It might be fair to assume that once this incarcerated individual received Darcy's tribute in the mail, it sent him happily reeling in his six-by-eight cell, given that it had been quite some time since he'd received anything that might constitute concern from the outside world. It wasn't as if this man had the clean-cut appearance of Ted Bundy, whose square-jawed good looks were said to spawn herds of groupies after he was taken into custody as a result of his murderous rampage in the 1970s. No, the object of Darcy's attention (despite those sympathetic eyes) was a rather obese man who possessed a bald, hydrocephalic skull, deep scars snaking across his lunar forehead, and a constellation of purple tear-drop tattoos "weeping" down his cheeks. Nevertheless, a whirlwind correspondence ensued and it wasn't long before feelings of a more romantic nature surfaced and blossomed between them. To Darcy's credit, she made a clean and honest break once this revelation became evident to her. She simply sat Brian down and told him in a clear-eyed way that she'd fallen deeply in love with a man that the press had labeled The Soup Killer.
And now, months later, when Brian is just about recovering his equilibrium from this event, he receives another shock which has brought it all back, reviving the recent past in the most glaring way imaginable and making him feel as if he has been shaken out of a fever dream. Returning home from his shift this evening at The Lobster Shanty, the bar off Route 1 where he serves drinks to wealthy summer tourists from Boston (who he refers to as Massholes) Brian has turned on the television to see Darcy being interviewed on the 11 o'clock news.

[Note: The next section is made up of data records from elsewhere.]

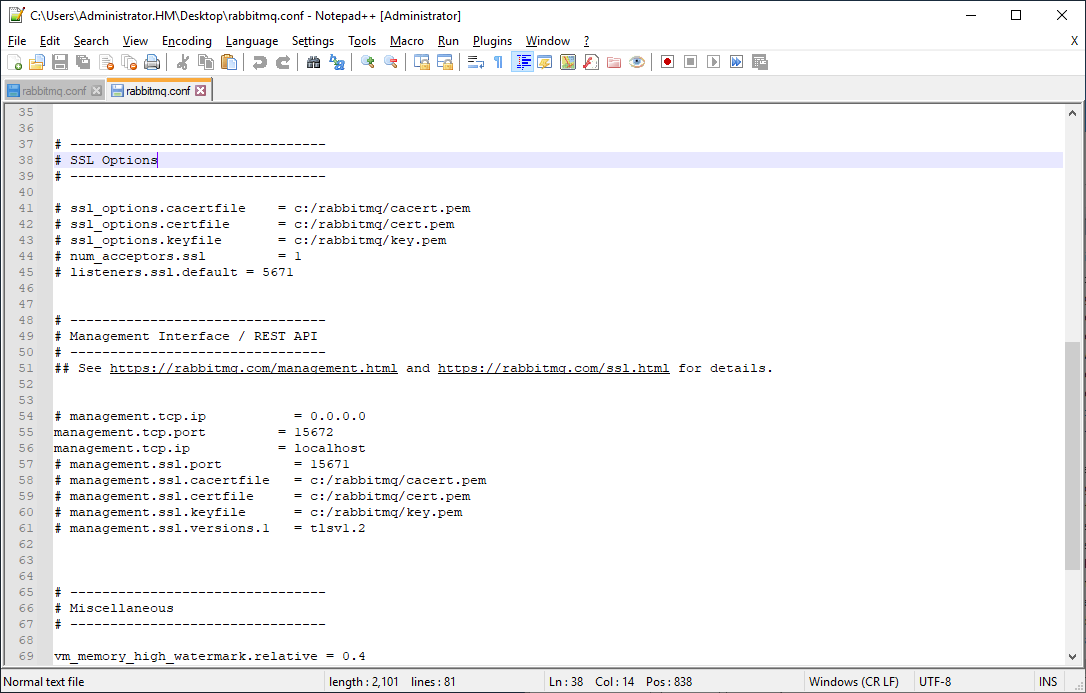Screen dimensions: 1086x693
Task: Expand the Plugins menu
Action: point(492,41)
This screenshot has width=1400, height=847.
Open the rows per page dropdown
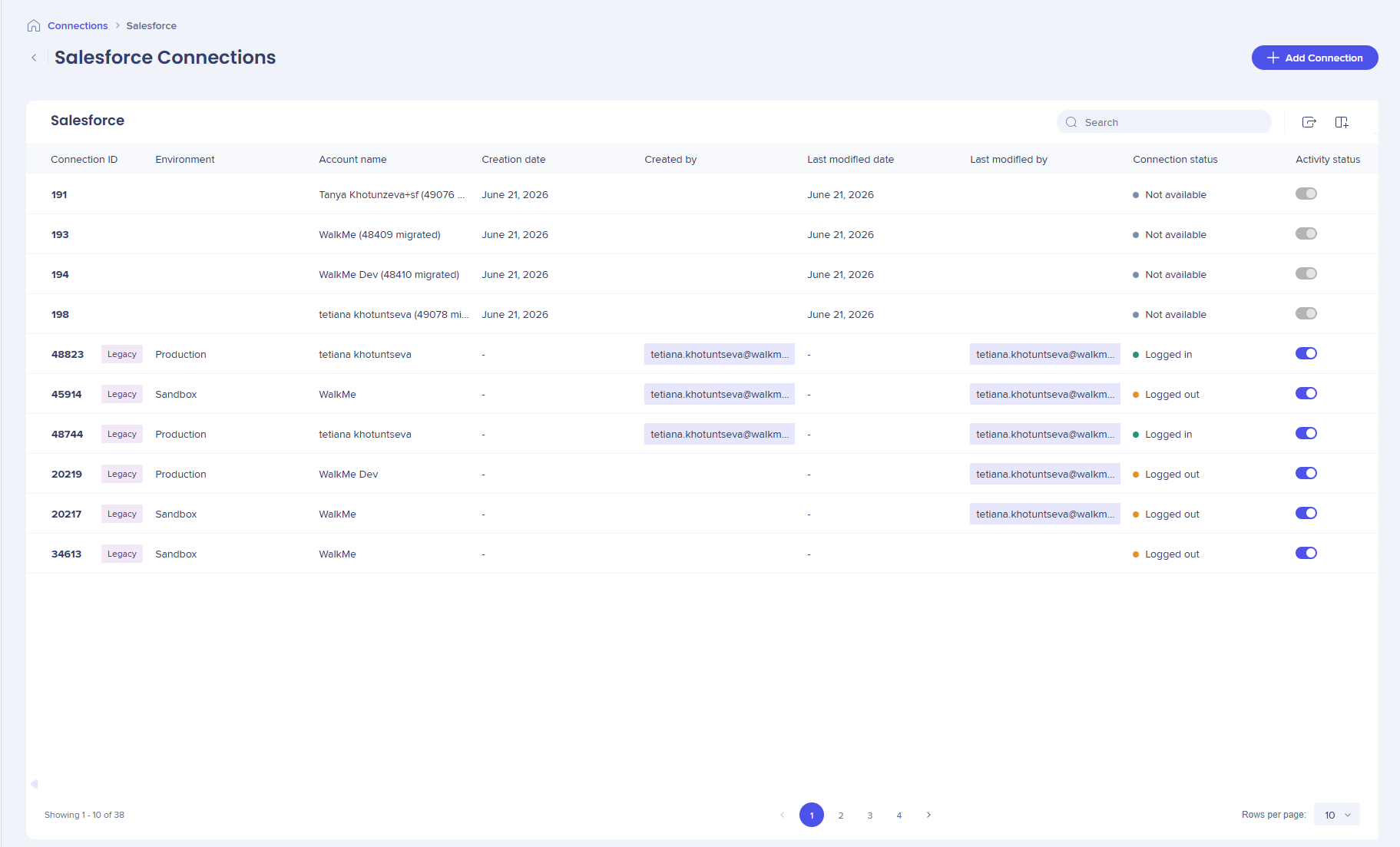click(1337, 815)
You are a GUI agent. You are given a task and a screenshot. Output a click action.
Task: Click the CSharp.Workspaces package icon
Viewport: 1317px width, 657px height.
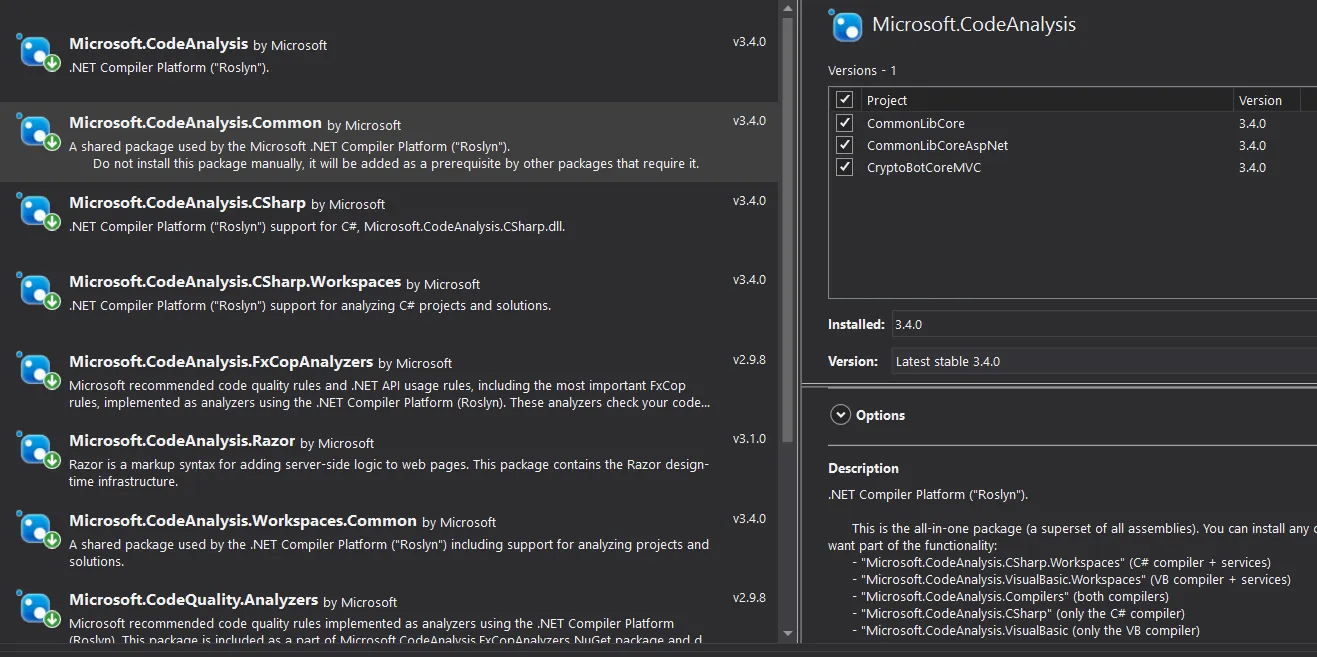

This is surprising enough, but then it is revealed why the reporter's microphone is being thrust aggressively into his ex-girlfriend's face. Not only has the jailhouse relationship finally been exposed for public consumption, but now it is being reported that Darcy and The Soup Killer are formally engaged. They plan to wed before Christmas.
One does not receive a 317-year punishment for routine infractions or even a garden variety homicide. Sentences like these are reserved for true-blue serial killers, which is exactly what Darcy's betrothed happens to be. Over a nine-week period ten years ago (while Darcy herself was just an oblivious, bubbly teenager living in another state) the guy strangled five elderly widows in rural Aroostook County, breaking into their farmhouses or little trailers and forcing his respective victims to serve him soup (hence his somewhat unoriginal moniker) before going about the brutal business of strangling them. It was never revealed whether a particular flavor of soup, such as split pea or chicken noodle, had been demanded during these tragic encounters, but this is probably too grim to even contemplate. At the time of the trial it was reported that the killer had been raised near Augusta under impoverished and dysfunctional circumstances by a cruel and dictatorial grandmother with whom he had a troubled relationship, a morsel of information that did not, considering his terrible crimes against the elderly, surprise anyone.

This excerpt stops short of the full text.